IPA Blog

When “Non-Conformance” Becomes the Norm: How One Manufacturer Broke the Cycle

Written by Sologic | 1 Feb 2026, 10:30 PM

Quality issues don’t just cost time — they erode confidence.

A manufacturing plant was struggling with repeated non-conformances (NCRs) in its final inspection process. Each report pointed to a similar defect: improperly assembled components that didn’t meet specification.

Every time it happened, the team acted quickly — repaired the parts, tightened supervision, and reminded staff to be more careful.

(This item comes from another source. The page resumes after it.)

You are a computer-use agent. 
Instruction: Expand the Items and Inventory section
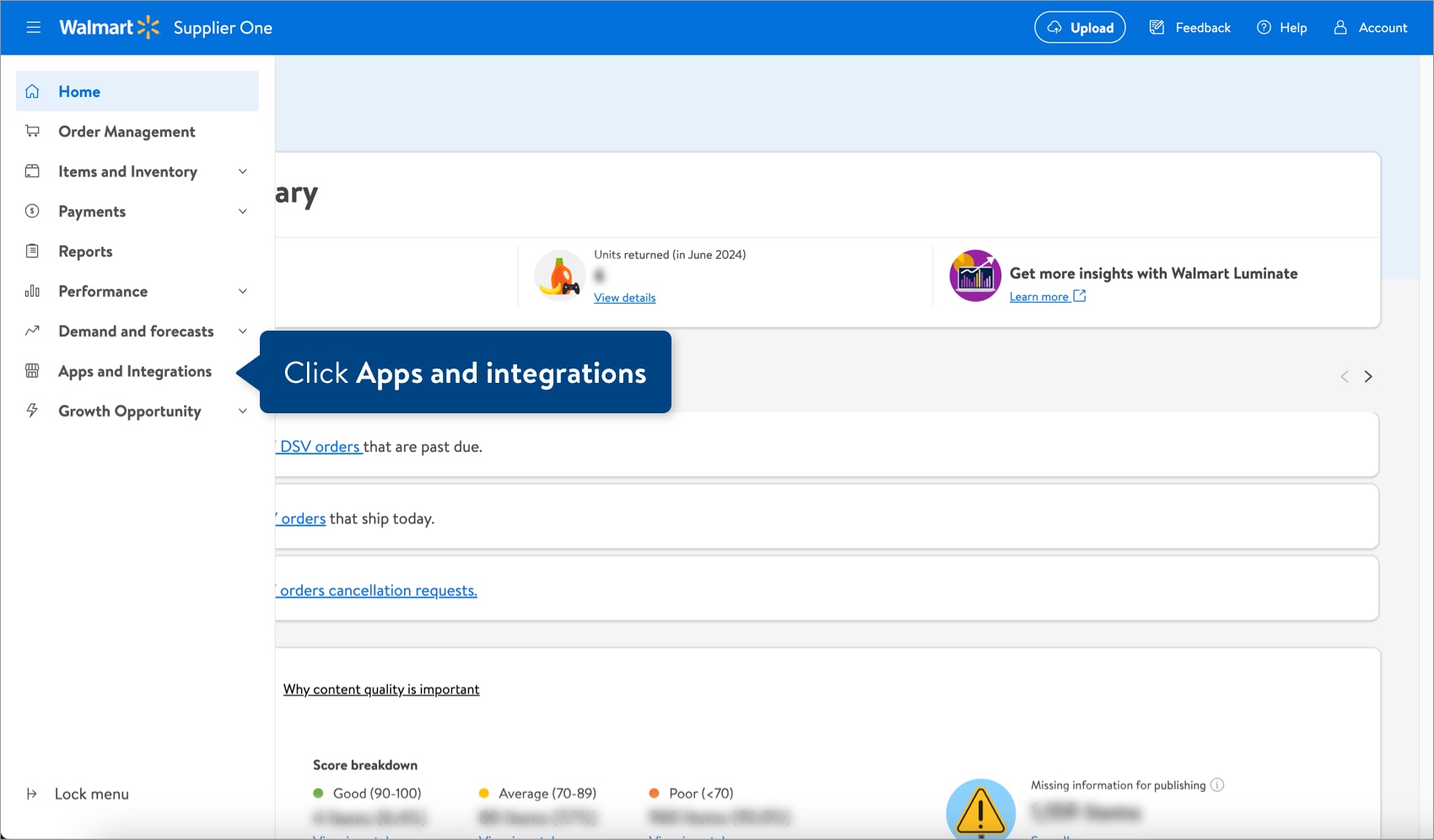pyautogui.click(x=243, y=171)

But the defects kept coming back.

It wasn’t until they applied Root Cause Analysis (RCA) that they discovered the issue wasn’t about attention — it was about system design.

The Problem

The NCRs involved minor misalignments during component assembly. These were simple to rework, but frequent enough to cause costly delays and frustration on the shop floor.

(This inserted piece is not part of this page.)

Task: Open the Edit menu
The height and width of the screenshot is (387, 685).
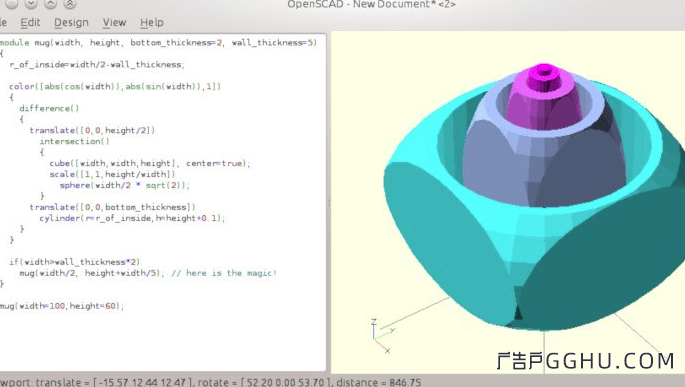Action: click(x=30, y=23)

Production management assumed it was a training or workmanship issue. After all, the parts were being handled by experienced technicians — and errors seemed random.

But “random” problems are rarely random.

The RCA Process

Using Sologic’s 5-step methodology, the investigation began by collecting data from recent NCRs — when they occurred, who was involved, which shift, which part number, and what equipment was in use.

Mapping these details in a cause-and-effect diagram revealed an interesting pattern:

Most of the errors were traced to a specific workstation and a particular batch of tooling used during assembly.

When the team examined the tools more closely, they found wear and tolerance drift that made perfect alignment nearly impossible — even for skilled operators.

The Root Causes

The investigation identified three underlying issues:

  • Tool wear undetected – No formal inspection schedule existed for that particular jig.
  • Documentation gap – The assembly procedure didn’t specify exact tolerance limits or inspection intervals.
  • Cultural assumption – Operators were expected to “feel” when something was off, rather than verify through measurement.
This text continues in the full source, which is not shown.